Stored data:
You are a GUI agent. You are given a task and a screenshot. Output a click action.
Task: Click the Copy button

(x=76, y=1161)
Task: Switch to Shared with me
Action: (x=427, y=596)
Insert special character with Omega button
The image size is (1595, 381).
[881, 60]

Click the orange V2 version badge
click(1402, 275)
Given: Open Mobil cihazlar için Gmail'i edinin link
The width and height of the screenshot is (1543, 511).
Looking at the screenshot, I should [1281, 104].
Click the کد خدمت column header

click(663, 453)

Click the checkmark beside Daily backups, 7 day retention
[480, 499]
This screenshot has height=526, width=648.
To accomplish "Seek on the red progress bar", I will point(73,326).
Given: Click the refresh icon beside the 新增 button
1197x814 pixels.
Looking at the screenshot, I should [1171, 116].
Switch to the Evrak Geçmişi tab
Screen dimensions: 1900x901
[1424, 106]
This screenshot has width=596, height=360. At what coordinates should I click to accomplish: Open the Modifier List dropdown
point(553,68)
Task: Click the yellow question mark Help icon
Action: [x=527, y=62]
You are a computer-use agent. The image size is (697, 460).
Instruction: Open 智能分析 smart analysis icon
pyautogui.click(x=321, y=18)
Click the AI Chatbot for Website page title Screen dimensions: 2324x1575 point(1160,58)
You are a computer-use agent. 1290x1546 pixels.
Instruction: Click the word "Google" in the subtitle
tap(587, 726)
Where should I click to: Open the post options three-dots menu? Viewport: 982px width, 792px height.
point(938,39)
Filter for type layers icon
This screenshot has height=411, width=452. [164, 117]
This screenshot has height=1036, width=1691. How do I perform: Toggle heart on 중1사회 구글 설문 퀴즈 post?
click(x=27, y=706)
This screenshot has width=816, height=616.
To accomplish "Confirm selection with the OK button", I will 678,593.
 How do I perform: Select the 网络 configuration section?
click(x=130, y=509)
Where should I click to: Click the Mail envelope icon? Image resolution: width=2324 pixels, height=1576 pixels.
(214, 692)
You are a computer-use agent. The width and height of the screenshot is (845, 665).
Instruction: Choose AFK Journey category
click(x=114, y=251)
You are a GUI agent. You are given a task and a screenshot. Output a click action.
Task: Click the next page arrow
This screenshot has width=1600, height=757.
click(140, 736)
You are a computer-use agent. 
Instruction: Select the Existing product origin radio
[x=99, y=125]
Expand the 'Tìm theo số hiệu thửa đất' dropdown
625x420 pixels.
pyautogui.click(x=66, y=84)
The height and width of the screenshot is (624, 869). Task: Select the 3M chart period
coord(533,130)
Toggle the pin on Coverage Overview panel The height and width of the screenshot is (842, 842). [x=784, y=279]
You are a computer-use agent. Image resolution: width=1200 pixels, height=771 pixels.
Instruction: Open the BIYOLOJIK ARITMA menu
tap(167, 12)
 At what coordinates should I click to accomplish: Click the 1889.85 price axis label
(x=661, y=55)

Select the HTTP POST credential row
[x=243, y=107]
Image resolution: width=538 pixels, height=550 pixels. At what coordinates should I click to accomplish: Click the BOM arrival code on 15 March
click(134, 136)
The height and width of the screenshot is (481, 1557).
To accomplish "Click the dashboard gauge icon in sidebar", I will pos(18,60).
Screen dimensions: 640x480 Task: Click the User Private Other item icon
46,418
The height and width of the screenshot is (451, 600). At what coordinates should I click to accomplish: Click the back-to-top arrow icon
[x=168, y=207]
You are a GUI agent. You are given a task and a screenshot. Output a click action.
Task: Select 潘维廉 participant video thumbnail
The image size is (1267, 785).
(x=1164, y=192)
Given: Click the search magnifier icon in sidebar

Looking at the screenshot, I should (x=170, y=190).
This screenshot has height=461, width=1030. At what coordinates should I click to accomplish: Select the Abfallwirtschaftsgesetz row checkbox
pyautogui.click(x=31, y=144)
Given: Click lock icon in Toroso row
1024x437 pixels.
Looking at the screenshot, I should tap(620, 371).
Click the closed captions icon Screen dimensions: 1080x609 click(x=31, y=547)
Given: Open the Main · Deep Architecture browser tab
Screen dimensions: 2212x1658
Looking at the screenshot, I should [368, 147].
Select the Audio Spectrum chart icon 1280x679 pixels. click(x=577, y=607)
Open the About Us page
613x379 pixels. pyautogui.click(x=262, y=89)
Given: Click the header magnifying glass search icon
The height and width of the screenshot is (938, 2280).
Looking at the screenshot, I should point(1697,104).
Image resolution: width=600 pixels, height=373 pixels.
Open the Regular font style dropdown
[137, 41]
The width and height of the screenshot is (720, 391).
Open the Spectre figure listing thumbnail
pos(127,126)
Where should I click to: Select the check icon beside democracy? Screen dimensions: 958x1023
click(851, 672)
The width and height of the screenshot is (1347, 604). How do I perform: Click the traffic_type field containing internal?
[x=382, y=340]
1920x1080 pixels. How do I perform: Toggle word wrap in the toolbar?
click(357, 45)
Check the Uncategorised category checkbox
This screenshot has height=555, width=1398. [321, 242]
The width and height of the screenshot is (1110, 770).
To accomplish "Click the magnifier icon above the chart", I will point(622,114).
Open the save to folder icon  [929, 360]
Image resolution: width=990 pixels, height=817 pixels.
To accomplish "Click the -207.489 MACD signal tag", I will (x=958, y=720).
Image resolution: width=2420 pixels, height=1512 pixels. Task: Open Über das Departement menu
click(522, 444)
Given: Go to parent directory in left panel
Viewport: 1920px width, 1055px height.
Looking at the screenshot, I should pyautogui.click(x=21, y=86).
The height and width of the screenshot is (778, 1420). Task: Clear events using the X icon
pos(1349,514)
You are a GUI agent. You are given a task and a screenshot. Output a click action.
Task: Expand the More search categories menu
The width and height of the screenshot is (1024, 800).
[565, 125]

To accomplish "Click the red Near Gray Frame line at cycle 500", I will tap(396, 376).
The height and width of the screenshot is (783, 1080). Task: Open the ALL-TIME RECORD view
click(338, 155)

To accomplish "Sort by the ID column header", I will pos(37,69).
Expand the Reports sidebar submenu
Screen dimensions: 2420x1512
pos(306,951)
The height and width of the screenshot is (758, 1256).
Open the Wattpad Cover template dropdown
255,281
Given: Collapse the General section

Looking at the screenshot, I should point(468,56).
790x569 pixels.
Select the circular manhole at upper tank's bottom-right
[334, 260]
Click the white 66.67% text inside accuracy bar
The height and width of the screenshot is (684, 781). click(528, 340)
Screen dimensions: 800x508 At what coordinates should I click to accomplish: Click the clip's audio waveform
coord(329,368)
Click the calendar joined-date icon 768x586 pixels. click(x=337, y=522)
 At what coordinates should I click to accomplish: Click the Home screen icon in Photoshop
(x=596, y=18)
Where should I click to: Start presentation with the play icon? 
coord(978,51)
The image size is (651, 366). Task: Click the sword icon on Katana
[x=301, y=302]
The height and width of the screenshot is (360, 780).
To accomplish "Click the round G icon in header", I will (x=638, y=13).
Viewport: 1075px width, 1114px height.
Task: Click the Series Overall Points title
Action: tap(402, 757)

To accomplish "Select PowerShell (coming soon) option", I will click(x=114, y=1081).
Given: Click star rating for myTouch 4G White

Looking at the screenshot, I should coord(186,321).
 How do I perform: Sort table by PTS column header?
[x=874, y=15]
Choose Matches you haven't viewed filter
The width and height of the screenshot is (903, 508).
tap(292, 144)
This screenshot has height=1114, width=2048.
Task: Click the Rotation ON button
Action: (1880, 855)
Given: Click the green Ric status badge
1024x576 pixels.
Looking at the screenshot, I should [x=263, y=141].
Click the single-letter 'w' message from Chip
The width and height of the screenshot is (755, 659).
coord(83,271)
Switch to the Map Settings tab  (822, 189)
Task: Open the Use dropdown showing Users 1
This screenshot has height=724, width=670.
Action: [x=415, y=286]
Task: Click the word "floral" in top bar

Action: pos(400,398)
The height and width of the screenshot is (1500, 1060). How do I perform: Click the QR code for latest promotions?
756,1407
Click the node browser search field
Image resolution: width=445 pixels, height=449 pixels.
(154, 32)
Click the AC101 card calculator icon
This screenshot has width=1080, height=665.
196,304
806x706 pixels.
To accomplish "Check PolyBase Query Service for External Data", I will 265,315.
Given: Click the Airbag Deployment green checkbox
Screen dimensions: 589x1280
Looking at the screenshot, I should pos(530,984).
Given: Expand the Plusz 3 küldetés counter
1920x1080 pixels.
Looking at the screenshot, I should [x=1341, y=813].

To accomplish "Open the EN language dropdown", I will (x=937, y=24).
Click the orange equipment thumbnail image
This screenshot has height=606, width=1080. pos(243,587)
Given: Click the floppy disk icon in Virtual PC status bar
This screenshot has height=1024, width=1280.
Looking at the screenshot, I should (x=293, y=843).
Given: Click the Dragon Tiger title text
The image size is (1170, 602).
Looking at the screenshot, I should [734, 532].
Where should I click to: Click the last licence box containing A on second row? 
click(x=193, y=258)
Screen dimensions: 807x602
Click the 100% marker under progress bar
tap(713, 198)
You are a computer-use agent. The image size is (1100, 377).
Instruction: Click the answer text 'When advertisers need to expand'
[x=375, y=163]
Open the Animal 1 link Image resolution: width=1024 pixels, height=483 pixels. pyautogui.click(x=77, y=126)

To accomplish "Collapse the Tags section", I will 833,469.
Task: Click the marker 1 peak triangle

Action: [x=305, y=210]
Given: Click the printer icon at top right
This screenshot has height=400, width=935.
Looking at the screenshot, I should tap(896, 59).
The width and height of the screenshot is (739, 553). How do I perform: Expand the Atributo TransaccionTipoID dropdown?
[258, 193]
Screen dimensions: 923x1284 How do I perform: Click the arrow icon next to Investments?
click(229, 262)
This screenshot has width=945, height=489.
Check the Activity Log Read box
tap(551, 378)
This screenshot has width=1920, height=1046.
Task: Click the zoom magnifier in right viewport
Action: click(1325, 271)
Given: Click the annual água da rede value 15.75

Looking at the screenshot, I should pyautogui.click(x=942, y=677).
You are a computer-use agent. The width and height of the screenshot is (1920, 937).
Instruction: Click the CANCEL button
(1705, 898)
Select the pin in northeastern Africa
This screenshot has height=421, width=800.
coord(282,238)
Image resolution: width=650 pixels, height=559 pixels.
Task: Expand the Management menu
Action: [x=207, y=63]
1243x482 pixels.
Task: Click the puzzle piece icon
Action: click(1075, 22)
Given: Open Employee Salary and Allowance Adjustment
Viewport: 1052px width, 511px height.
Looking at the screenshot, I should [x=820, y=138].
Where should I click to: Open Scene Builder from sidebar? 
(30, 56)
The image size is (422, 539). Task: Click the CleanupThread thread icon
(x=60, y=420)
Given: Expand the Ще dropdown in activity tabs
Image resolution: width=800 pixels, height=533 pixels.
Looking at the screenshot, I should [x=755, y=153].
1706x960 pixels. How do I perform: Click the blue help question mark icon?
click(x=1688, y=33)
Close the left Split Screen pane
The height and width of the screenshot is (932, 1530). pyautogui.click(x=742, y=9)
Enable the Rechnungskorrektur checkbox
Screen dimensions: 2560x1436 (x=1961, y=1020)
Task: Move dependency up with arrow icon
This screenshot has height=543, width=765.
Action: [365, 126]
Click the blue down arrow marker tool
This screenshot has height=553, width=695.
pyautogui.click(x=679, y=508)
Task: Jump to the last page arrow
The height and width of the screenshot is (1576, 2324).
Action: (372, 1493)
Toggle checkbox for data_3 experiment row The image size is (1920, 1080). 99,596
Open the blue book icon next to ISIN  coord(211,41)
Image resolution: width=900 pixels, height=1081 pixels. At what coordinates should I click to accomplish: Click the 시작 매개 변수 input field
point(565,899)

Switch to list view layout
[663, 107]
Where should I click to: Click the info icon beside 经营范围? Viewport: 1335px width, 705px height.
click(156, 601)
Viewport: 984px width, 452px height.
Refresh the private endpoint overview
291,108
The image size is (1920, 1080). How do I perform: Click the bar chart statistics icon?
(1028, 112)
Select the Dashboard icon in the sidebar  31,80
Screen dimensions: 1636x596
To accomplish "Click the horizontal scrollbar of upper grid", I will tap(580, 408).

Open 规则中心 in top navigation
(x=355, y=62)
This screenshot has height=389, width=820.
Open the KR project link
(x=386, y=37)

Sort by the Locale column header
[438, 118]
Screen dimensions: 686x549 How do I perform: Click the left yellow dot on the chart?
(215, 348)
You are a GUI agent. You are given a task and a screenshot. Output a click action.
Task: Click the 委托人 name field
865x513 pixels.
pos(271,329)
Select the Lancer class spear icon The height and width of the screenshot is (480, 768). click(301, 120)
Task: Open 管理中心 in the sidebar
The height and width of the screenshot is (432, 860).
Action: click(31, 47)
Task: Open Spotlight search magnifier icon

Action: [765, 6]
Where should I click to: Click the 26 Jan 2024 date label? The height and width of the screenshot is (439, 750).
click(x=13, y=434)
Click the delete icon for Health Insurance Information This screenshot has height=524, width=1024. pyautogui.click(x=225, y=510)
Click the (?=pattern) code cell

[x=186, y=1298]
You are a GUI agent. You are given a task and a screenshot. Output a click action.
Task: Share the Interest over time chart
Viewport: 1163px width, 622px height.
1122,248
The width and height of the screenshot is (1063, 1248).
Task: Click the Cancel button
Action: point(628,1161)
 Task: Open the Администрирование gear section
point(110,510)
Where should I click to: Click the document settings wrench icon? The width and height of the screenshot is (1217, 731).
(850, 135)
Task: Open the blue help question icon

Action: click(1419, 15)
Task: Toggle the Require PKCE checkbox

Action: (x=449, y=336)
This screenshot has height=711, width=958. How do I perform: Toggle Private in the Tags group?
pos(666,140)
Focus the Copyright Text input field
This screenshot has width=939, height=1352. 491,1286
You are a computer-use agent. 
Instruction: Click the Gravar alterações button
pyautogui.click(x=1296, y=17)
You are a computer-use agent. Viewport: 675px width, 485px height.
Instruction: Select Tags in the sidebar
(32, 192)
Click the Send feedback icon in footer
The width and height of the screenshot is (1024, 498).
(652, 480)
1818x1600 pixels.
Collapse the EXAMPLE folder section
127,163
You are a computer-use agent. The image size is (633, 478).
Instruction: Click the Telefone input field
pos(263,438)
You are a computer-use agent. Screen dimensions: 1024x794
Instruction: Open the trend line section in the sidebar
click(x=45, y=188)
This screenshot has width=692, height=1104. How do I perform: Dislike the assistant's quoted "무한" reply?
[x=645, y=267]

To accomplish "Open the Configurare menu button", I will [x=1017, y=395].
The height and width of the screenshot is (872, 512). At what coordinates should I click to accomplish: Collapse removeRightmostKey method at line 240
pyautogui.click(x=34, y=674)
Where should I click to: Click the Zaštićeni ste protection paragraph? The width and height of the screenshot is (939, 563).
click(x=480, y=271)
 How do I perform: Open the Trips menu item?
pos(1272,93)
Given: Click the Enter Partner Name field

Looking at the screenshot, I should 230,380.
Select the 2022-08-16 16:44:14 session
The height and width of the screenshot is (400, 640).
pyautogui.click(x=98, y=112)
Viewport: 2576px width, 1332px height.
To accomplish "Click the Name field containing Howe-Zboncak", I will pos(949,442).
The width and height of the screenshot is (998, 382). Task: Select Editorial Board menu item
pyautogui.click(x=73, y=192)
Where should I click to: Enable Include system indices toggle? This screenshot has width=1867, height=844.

- **Task**: Copy out, word for word, the lines of the material above that run from the line holding "Given: Open Employee" through the line holding "Looking at the screenshot, I should [x=755, y=153].", including both of those lines.

- **Expected answer**:
Given: Open Employee Salary and Allowance Adjustment
Viewport: 1052px width, 511px height.
Looking at the screenshot, I should [x=820, y=138].
Where should I click to: Open Scene Builder from sidebar? 
(30, 56)
The image size is (422, 539). Task: Click the CleanupThread thread icon
(x=60, y=420)
Given: Expand the Ще dropdown in activity tabs
Image resolution: width=800 pixels, height=533 pixels.
Looking at the screenshot, I should [x=755, y=153].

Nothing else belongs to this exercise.